- Gillford Township, Minnesota Location within the state of Minnesota Gillford Township, Minnesota Gillford Township, Minnesota (the United States)
- Coordinates: 44°19′43″N 92°22′14″W﻿ / ﻿44.32861°N 92.37056°W
- Country: United States
- State: Minnesota
- County: Wabasha

Area
- • Total: 35.4 sq mi (91.7 km^{2})
- • Land: 35.4 sq mi (91.7 km^{2})
- • Water: 0 sq mi (0.0 km^{2})
- Elevation: 1,053 ft (321 m)

Population (2020)
- • Total: 507
- Time zone: UTC-6 (Central (CST))
- • Summer (DST): UTC-5 (CDT)
- FIPS code: 27-23786
- GNIS feature ID: 0664270

= Gillford Township, Wabasha County, Minnesota =

Gillford Township is a township in Wabasha County, Minnesota, United States. The population was 507 at the 2020 census. The unincorporated community of Oak Center is located in the township.

==History==
Gillford Township was organized in 1858, and named after a pioneer settler and his wife.

==Geography==
According to the United States Census Bureau, the township has a total area of 35.4 sqmi, all of it land.

==Demographics==
As of the census of 2000, there were 581 people, 190 households, and 155 families residing in the township. The population density was 16.4 PD/sqmi. There were 195 housing units at an average density of 5.5 /sqmi. The racial makeup of the township was 99.14% White and 0.86% Asian. Hispanic or Latino of any race were 0.17% of the population.

There were 190 households, out of which 45.8% had children under the age of 18 living with them, 71.6% were married couples living together, 4.2% had a female householder with no husband present, and 18.4% were non-families. 15.3% of all households were made up of individuals, and 4.2% had someone living alone who was 65 years of age or older. The average household size was 3.06 and the average family size was 3.43.

In the township the population was spread out, with 34.4% under the age of 18, 8.8% from 18 to 24, 25.1% from 25 to 44, 22.5% from 45 to 64, and 9.1% who were 65 years of age or older. The median age was 33 years. For every 100 females, there were 111.3 males. For every 100 females age 18 and over, there were 116.5 males.

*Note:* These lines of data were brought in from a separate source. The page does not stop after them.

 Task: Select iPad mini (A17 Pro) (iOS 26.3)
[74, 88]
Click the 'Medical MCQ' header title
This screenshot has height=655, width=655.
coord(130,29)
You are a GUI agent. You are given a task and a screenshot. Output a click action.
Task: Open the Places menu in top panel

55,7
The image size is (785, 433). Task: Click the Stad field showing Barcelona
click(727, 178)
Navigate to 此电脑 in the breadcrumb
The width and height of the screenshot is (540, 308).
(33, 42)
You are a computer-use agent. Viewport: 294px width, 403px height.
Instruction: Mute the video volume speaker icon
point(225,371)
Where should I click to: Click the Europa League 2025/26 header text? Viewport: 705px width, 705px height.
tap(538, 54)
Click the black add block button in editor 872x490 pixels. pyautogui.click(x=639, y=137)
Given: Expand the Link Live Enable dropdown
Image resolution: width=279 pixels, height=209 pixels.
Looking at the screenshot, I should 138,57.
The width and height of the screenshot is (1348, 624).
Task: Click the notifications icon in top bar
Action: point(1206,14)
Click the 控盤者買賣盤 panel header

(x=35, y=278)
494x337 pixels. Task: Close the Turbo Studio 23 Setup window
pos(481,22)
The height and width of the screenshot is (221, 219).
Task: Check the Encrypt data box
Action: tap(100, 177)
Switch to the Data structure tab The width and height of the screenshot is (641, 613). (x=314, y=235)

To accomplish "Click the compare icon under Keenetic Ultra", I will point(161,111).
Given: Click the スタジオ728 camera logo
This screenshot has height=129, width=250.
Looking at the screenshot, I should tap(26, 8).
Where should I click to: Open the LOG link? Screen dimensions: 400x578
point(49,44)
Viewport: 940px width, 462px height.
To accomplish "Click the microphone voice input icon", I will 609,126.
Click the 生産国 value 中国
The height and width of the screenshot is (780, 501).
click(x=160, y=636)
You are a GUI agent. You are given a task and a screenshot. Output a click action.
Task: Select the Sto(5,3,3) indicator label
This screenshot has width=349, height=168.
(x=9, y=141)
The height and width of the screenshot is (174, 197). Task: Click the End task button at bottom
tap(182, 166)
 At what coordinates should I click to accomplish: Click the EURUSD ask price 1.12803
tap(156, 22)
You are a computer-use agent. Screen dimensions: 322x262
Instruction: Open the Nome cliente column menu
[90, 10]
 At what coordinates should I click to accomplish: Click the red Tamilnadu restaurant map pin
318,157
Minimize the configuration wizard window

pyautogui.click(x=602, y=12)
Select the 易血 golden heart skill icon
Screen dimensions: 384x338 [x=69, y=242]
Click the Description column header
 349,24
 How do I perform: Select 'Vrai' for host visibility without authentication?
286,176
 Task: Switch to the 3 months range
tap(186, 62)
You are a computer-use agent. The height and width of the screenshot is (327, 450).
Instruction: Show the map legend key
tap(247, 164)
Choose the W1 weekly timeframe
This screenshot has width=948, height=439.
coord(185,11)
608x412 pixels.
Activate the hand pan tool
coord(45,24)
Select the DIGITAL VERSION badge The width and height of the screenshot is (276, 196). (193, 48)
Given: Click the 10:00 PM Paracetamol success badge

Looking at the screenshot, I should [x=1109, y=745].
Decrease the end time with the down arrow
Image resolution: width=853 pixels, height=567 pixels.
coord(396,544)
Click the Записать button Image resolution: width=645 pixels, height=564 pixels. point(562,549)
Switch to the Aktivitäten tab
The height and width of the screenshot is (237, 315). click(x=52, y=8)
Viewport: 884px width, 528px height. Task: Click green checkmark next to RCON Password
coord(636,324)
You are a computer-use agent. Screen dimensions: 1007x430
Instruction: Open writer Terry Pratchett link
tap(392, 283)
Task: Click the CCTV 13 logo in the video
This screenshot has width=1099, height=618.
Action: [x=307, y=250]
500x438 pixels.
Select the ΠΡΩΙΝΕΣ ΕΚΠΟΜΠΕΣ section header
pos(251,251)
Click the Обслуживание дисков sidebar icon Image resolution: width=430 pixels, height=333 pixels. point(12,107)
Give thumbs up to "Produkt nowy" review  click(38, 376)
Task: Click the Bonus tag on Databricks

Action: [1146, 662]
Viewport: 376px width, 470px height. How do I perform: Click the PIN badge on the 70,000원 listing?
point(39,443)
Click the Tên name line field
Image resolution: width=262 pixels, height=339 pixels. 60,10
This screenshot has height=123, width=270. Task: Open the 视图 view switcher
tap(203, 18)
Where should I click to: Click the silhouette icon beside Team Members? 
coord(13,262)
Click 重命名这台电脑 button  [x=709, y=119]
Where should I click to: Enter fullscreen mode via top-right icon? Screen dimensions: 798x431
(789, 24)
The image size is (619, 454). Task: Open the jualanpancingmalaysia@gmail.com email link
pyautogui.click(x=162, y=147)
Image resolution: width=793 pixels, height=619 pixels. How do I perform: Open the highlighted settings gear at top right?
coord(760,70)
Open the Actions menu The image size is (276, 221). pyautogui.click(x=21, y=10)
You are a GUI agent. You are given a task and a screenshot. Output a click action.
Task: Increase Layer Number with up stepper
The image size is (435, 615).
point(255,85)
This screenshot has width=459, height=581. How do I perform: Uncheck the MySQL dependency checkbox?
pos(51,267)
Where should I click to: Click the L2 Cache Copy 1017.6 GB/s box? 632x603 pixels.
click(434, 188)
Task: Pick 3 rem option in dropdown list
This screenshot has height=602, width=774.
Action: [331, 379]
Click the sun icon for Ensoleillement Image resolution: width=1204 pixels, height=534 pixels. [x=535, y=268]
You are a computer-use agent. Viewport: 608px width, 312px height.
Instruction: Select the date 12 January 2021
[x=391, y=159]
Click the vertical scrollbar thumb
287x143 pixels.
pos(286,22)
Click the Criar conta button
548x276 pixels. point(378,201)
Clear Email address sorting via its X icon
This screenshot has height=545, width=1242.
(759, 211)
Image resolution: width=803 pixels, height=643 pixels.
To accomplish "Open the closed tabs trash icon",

The median income for a household in the township was $46,917, and the median income for a family was $51,389. Males had a median income of $31,932 versus $25,114 for females. The per capita income for the township was $16,473. About 8.1% of families and 6.7% of the population were below the poverty line, including 5.5% of those under age 18 and 11.3% of those age 65 or over.